Source data

○ ○ ○

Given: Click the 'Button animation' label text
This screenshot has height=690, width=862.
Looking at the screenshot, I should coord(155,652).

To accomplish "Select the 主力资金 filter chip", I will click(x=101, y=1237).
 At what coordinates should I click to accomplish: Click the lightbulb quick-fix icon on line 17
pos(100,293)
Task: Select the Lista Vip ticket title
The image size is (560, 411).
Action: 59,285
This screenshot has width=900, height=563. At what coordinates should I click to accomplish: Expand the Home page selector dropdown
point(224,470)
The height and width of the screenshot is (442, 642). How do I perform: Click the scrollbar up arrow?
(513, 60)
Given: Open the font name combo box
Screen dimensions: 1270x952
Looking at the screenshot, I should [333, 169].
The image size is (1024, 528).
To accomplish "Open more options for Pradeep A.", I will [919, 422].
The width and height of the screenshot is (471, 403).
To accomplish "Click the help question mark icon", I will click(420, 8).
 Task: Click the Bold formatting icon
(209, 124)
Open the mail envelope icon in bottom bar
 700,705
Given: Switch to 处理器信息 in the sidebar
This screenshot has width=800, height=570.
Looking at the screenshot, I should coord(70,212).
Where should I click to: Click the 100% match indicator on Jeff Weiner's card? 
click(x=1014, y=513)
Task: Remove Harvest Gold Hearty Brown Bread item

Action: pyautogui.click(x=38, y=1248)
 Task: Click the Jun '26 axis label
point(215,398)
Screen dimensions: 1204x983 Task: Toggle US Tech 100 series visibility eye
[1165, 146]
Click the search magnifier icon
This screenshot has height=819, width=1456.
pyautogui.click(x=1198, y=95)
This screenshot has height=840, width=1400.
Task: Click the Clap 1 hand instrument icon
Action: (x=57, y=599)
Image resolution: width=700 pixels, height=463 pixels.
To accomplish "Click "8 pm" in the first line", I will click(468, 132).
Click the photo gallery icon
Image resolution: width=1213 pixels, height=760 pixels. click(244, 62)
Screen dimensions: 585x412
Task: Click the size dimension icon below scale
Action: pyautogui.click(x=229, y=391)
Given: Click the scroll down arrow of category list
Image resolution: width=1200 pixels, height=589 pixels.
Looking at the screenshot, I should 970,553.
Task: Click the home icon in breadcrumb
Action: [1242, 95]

○ ○ ○

Exercise
Go through the data above and copy each line that holds the word "will".

Output for this exercise
To accomplish "Select the 主力资金 filter chip", I will click(x=101, y=1237).
To accomplish "Open more options for Pradeep A.", I will [919, 422].
To accomplish "Click the help question mark icon", I will click(420, 8).
To accomplish "Click "8 pm" in the first line", I will click(468, 132).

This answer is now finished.